RECORDS SUPPLIED:
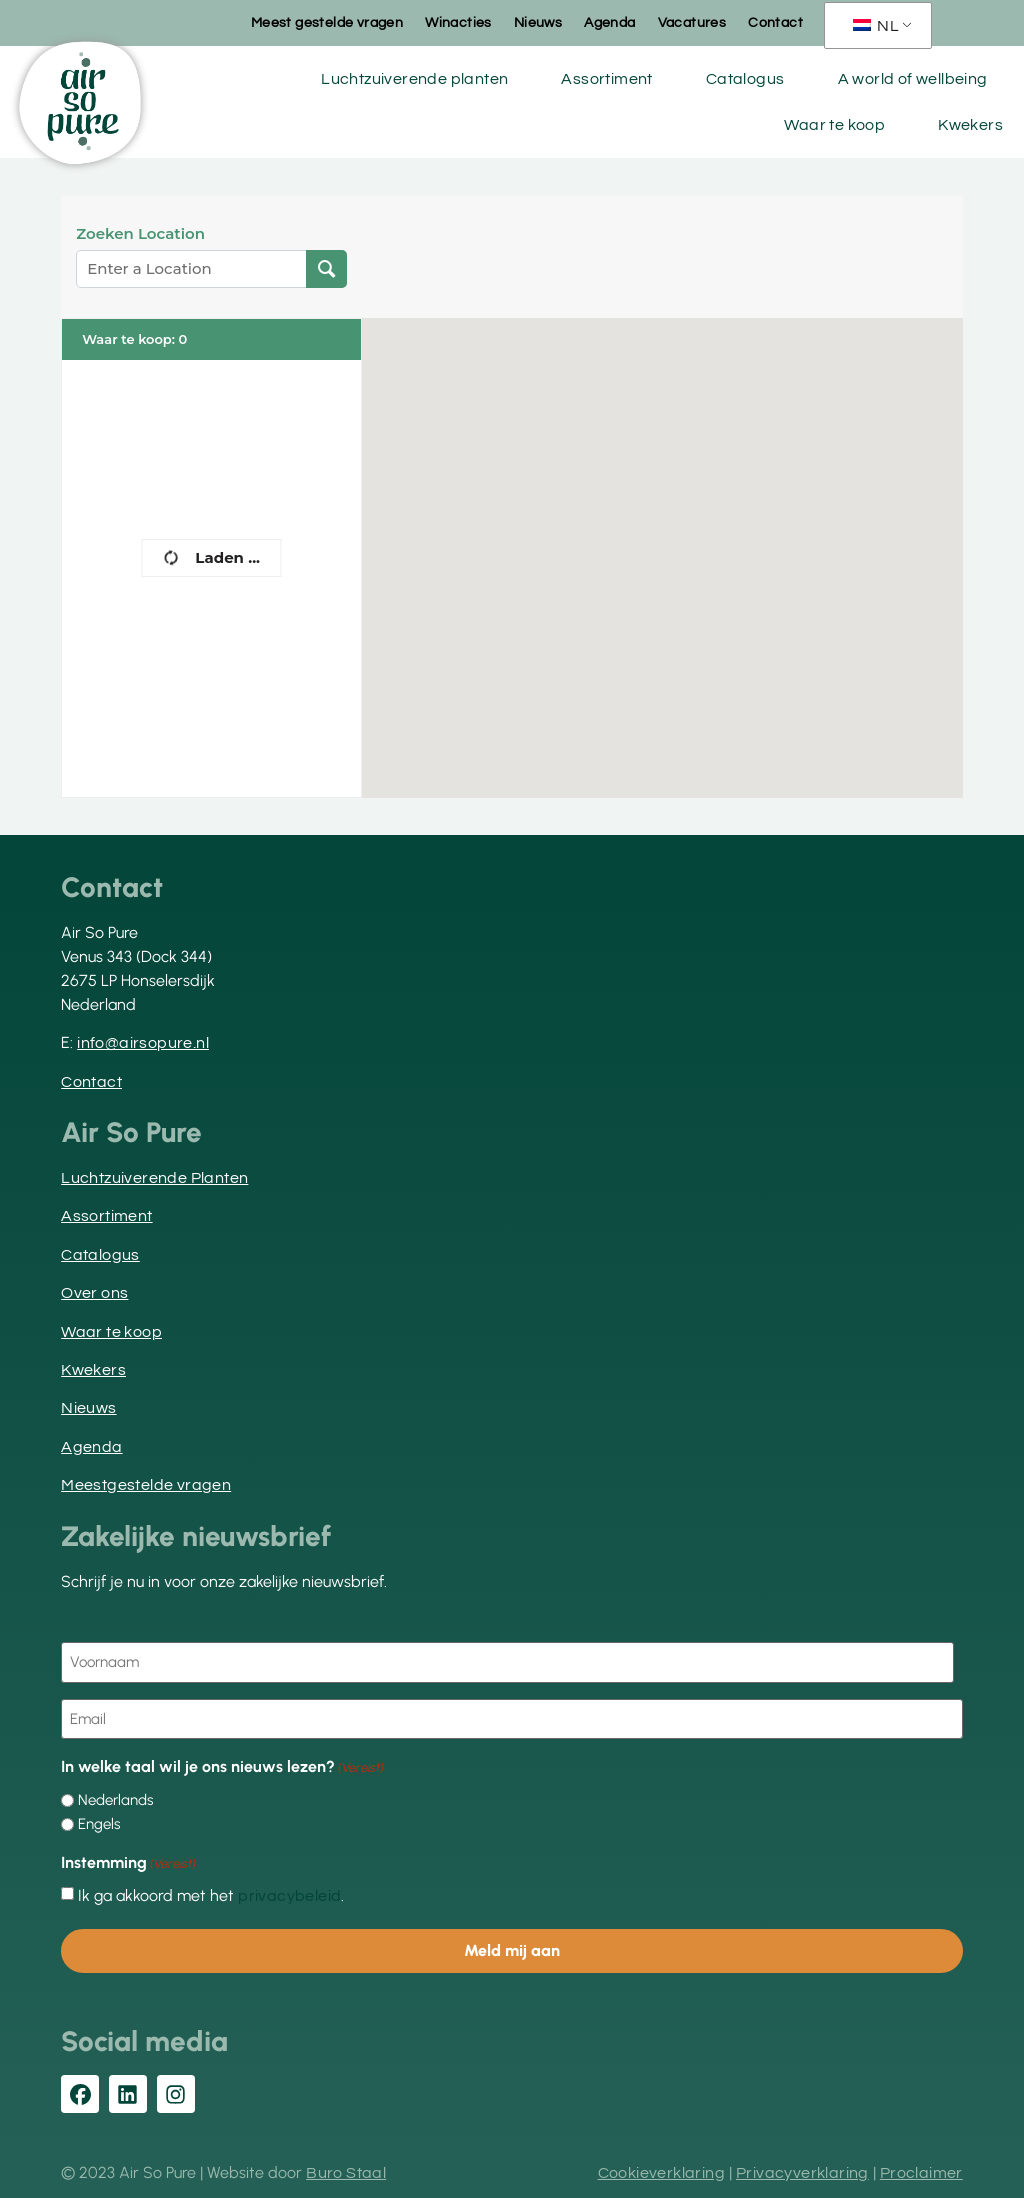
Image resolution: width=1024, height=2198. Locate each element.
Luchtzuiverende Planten (154, 1178)
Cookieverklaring (661, 2173)
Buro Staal (346, 2173)
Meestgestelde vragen (146, 1485)
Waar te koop (834, 125)
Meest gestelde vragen (327, 23)
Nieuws (538, 23)
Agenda (609, 23)
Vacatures (692, 23)
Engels (99, 1824)
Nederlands (115, 1800)
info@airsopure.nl (143, 1043)
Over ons (94, 1293)
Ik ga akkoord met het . (211, 1896)
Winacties (458, 23)
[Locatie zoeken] (326, 269)
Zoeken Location (140, 234)
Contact (775, 23)
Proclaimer (921, 2173)
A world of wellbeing (913, 79)
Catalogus (745, 79)
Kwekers (970, 125)
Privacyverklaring (802, 2173)
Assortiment (606, 79)
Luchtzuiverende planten (414, 79)
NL (876, 26)
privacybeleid (289, 1896)
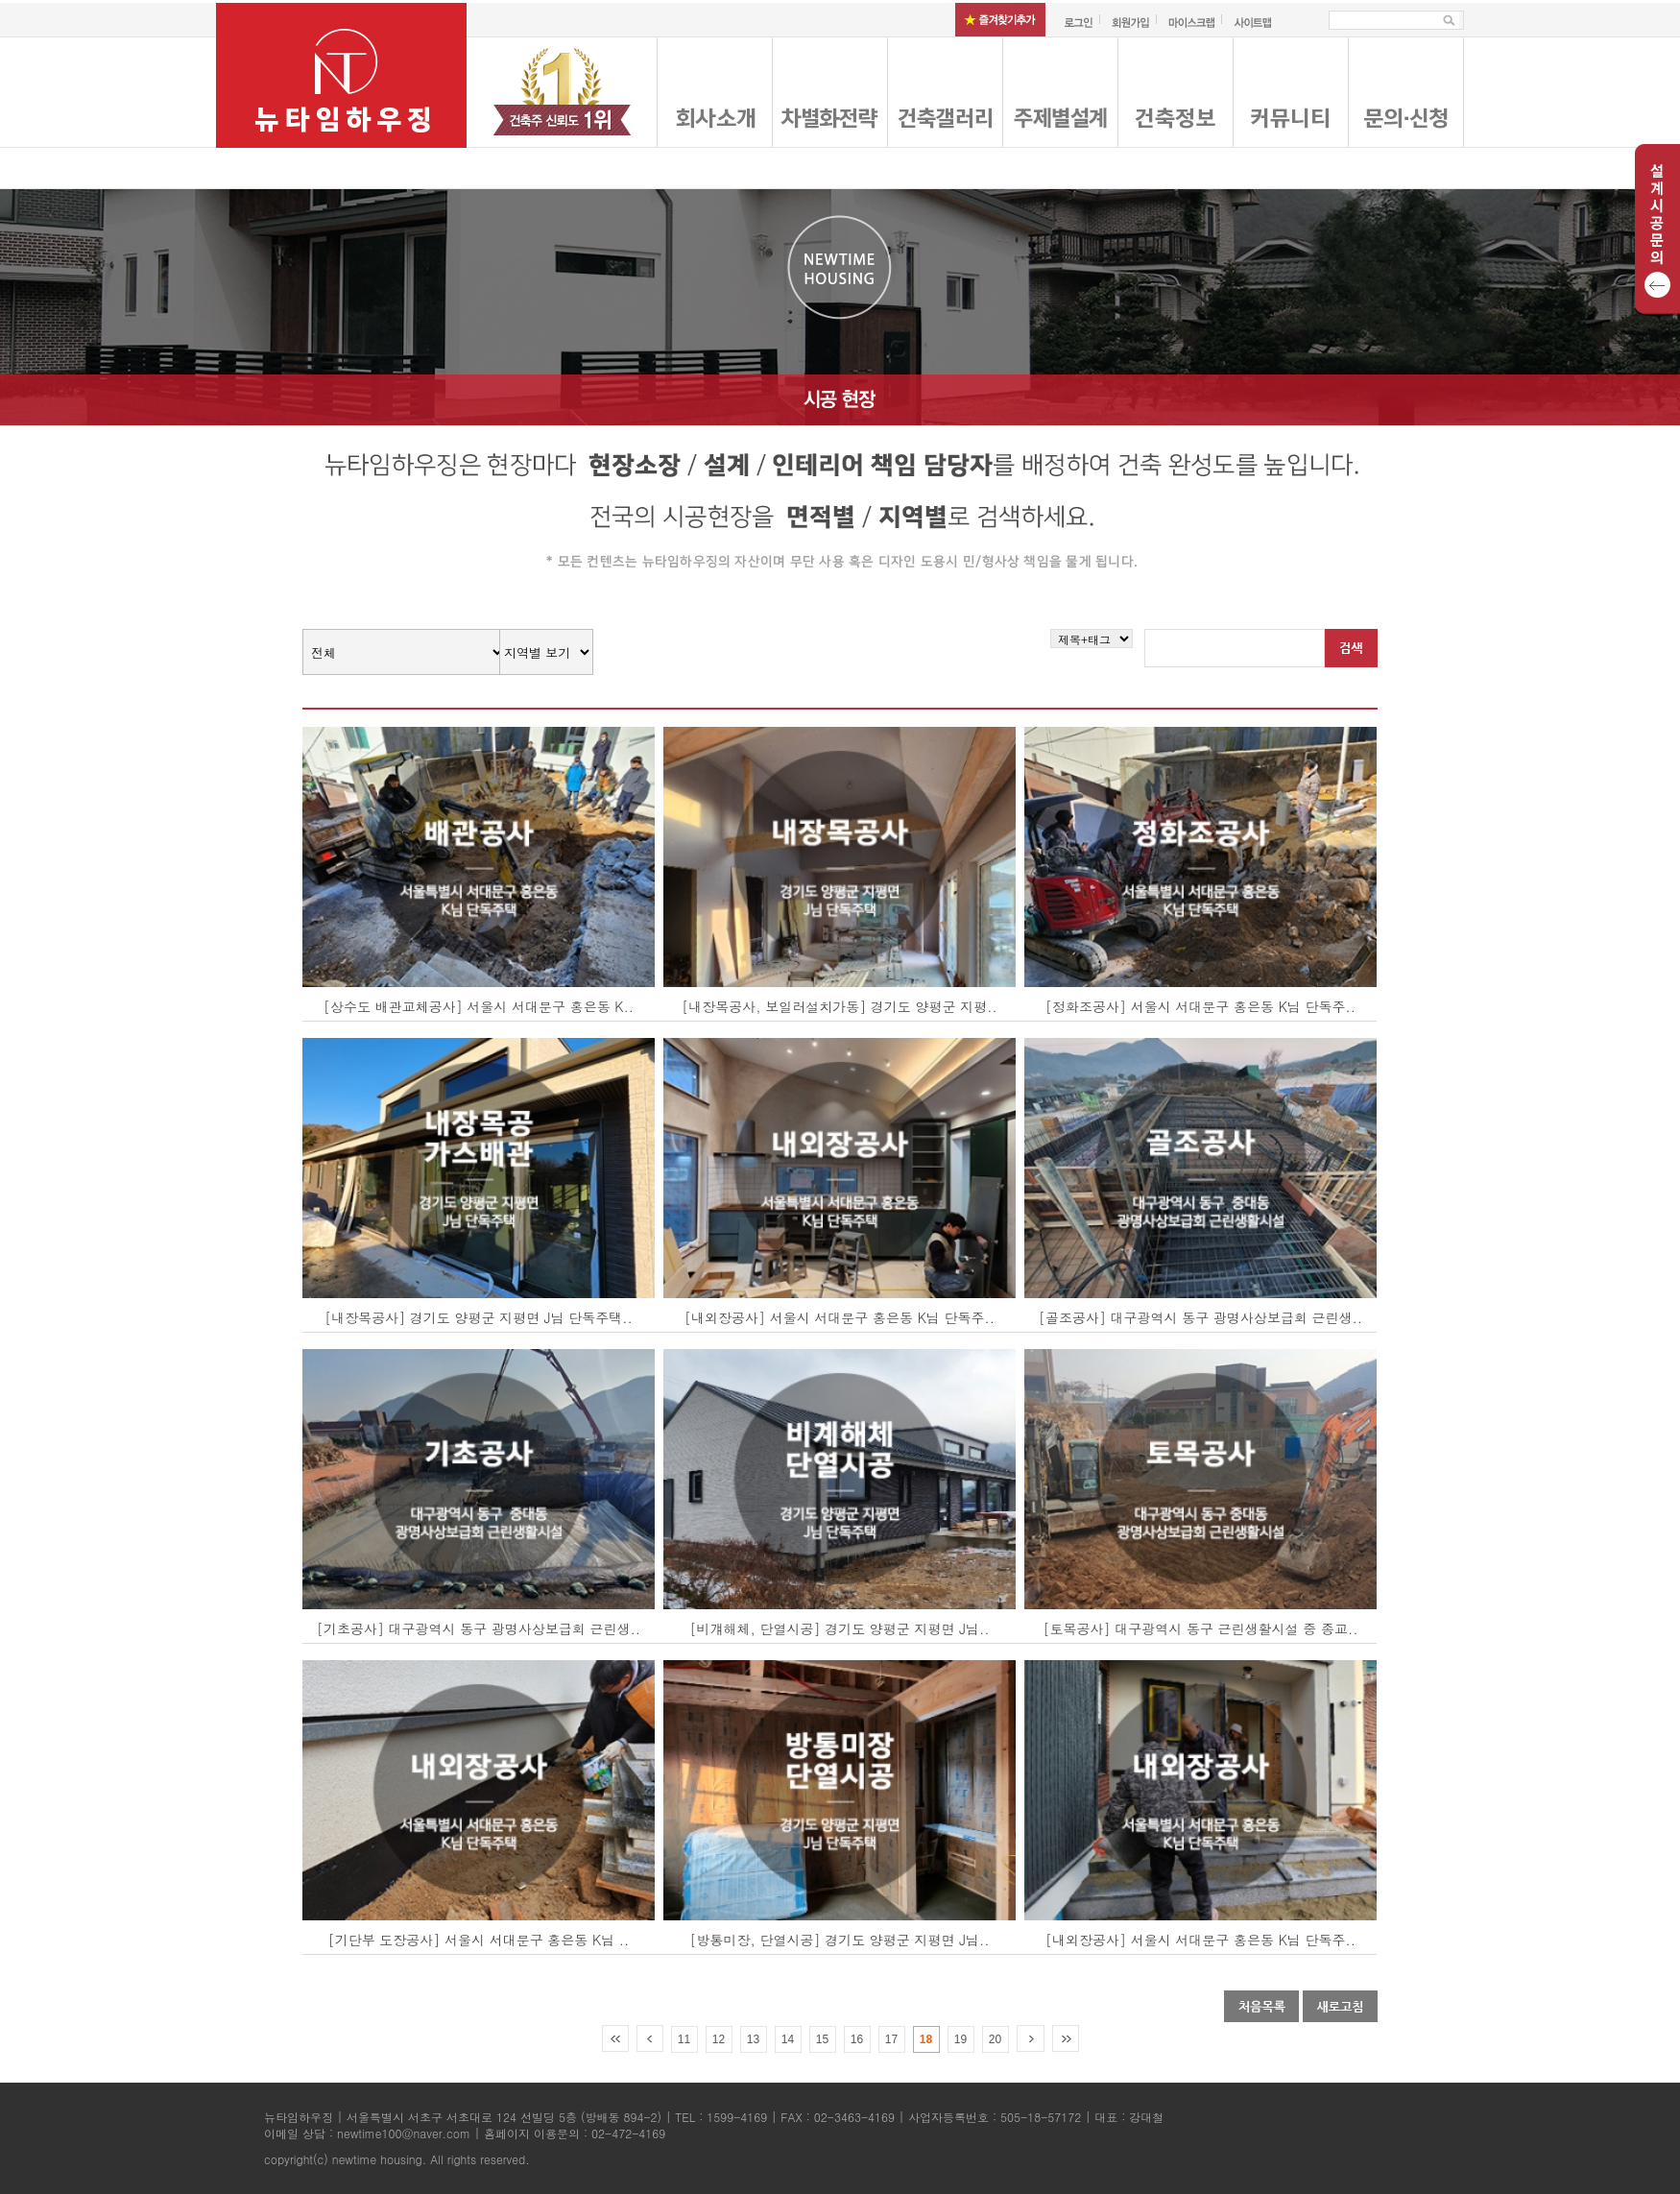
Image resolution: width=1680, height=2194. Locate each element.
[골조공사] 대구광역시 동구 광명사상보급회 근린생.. (1200, 1317)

TASK INSTRUCTIONS: Can you convert every line of the material above into a numbered list, skipping blank lines and leaving out the pictures?

THE OUTPUT:
1. Image resolution: width=1024, height=2198. Locate each element.
2. Luchtzuiverende Planten (154, 1178)
3. Cookieverklaring (661, 2173)
4. Buro Staal (346, 2173)
5. Meestgestelde vragen (146, 1485)
6. Waar te koop (834, 125)
7. Meest gestelde vragen (327, 23)
8. Nieuws (538, 23)
9. Agenda (609, 23)
10. Vacatures (692, 23)
11. Engels (99, 1824)
12. Nederlands (115, 1800)
13. info@airsopure.nl (143, 1043)
14. Over ons (94, 1293)
15. Ik ga akkoord met het . (211, 1896)
16. Winacties (458, 23)
17. [Locatie zoeken] (326, 269)
18. Zoeken Location (140, 234)
19. Contact (775, 23)
20. Proclaimer (921, 2173)
21. A world of wellbeing (913, 79)
22. Catalogus (745, 79)
23. Kwekers (970, 125)
24. Privacyverklaring (802, 2173)
25. Assortiment (606, 79)
26. Luchtzuiverende planten (414, 79)
27. NL (876, 26)
28. privacybeleid (289, 1896)
29. Image resolution: width=1680, height=2194. Locate each element.
30. [골조공사] 대구광역시 동구 광명사상보급회 근린생.. (1200, 1317)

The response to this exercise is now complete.